The secret is in the tightly packed, evenly steamed taro bundles, and in adding lard to the filling to make it extra unctuous and rich.

This is one of the most beloved dishes in the Hawaiian Islands.

8. Spam, Really

Spam Musubi

Hawaii is the largest consumer of the canned, processed meat in the country. Famously labeled as Spam, Hawaiians eat millions of cans a year. The islanders love for the salty treat began during World War II, where soldiers stationed in Hawaii ate Spam regularly.

There are dozens of spam-based dishes in Hawaii. Most of them entwined with Asian tendencies, like Spam Musubi, an onigiri-like sushi snack that counters the intense, salty flavors of Spam with steamed rice, all held together with nori seaweed.
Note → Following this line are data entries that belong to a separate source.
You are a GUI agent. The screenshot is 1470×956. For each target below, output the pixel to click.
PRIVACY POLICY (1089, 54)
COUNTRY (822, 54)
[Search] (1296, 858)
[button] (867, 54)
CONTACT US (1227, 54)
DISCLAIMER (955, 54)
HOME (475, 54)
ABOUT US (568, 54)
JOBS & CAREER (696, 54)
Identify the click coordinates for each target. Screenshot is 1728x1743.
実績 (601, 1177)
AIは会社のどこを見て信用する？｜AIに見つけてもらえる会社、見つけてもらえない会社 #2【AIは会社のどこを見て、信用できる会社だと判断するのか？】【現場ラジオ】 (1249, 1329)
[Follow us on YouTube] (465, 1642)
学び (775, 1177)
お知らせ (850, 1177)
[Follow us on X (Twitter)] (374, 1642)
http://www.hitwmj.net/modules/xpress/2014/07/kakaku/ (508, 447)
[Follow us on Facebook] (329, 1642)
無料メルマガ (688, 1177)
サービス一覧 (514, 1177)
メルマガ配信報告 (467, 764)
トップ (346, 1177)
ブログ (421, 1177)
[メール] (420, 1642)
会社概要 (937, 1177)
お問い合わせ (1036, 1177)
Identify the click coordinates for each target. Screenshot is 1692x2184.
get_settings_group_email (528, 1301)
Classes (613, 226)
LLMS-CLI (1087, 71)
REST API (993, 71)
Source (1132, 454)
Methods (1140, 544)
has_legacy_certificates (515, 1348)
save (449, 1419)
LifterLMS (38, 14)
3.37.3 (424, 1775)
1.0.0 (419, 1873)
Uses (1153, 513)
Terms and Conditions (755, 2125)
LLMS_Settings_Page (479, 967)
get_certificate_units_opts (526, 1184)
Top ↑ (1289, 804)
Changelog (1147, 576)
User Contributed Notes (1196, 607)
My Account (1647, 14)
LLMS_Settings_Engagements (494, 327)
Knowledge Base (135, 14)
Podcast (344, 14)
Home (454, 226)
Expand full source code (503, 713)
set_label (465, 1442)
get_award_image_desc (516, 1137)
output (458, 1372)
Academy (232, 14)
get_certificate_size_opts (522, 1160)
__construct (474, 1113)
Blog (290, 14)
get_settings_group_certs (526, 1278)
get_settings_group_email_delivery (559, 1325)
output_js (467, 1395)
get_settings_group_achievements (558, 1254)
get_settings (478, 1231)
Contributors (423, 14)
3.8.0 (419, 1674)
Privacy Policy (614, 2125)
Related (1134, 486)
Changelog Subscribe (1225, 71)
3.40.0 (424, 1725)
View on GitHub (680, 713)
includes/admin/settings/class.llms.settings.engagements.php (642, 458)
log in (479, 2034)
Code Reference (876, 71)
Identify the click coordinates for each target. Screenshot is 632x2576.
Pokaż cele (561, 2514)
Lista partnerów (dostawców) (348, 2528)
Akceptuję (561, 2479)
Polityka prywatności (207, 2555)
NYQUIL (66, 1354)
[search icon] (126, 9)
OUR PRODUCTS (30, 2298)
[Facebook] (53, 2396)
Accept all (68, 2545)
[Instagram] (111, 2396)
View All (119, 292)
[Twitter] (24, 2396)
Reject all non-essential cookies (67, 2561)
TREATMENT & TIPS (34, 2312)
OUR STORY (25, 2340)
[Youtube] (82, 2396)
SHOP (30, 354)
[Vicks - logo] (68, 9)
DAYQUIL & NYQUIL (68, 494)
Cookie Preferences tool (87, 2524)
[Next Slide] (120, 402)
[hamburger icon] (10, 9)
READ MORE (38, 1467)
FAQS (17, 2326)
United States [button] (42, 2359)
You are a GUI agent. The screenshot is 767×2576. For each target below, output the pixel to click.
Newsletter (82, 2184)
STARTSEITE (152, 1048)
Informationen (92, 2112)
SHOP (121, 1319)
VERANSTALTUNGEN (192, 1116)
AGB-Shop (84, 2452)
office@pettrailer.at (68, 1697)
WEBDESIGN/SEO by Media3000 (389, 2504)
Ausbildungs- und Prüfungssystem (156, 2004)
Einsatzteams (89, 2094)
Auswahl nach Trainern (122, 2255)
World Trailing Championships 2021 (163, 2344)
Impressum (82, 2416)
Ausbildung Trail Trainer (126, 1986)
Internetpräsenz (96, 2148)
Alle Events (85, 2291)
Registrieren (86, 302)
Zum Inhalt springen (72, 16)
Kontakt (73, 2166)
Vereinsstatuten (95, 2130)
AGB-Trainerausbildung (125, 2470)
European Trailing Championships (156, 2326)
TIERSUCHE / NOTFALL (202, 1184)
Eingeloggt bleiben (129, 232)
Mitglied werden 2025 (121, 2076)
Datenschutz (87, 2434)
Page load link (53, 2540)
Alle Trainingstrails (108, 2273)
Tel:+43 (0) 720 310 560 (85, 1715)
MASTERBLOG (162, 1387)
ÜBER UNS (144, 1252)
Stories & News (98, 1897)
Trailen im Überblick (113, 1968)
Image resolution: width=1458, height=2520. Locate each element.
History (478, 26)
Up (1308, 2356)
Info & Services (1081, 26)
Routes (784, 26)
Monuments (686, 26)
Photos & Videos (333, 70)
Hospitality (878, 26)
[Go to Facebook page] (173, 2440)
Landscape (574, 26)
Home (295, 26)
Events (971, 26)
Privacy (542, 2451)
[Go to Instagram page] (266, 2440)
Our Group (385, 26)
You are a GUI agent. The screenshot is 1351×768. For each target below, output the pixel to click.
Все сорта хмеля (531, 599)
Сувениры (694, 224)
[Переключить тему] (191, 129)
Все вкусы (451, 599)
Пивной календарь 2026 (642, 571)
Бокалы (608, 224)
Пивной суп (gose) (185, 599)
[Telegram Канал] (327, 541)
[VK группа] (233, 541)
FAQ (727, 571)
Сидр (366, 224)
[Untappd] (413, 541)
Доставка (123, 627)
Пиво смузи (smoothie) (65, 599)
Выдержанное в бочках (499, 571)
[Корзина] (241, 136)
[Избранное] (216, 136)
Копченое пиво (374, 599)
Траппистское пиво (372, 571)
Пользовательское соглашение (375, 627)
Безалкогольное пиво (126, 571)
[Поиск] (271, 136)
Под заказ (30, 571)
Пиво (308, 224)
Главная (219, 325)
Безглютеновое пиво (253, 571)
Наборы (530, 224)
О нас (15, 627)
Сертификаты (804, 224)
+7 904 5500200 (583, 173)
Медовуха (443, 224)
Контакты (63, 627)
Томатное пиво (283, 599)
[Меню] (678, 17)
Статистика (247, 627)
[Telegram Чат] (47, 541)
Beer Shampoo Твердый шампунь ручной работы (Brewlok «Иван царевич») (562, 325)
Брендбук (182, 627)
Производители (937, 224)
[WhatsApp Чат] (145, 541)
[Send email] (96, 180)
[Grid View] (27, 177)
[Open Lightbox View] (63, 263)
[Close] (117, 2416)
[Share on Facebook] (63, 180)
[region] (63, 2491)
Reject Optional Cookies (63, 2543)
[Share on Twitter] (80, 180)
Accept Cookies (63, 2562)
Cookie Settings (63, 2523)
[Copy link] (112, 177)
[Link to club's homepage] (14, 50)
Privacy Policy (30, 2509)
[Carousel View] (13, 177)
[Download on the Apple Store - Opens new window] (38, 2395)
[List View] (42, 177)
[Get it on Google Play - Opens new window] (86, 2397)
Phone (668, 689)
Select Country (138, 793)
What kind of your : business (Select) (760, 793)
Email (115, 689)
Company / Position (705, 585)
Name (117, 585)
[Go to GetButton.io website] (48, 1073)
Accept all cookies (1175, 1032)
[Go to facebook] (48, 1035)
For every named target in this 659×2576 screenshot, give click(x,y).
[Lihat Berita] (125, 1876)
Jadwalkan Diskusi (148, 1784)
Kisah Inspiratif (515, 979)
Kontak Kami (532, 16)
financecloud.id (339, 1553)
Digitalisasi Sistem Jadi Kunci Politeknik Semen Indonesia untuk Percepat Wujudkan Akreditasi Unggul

9. Pasteles, Straight from Puerto Rico

Known as Pateles, for the dialect of Puerto Ricans who migrated to the island, Hawaiians fill this banana dough dumpling with pork meat and season it with rich and flavorful adobo. Tightly tucked in banana leaves and boiled, they become tender and luscious. 

Ideal at all times of day, this snack is hearty, flavorful, and very satisfying.

10. Shaved Ice, Perfect for a Cool-down

With warm, humid weather, it’s only natural that one of Hawaii’s favorite sweet treats is no other than shaved ice, but don’t think for a second it’s a simple dish. The varied toppings, from syrups to fruits, chocolate, and almonds, make shaved ice a delightful, fresh treat with a world of possibilities.

Are you ready?

Now you know what you eat in Hawaii and what to look for the next time you’re in the islands, try all the dishes above and find your favorite — They’re all worth seeking. 

With classics that didn’t made the list, including Lomi salmon and Poi, there are still lots of delicious meals to discover, so, we hope you’re hungry!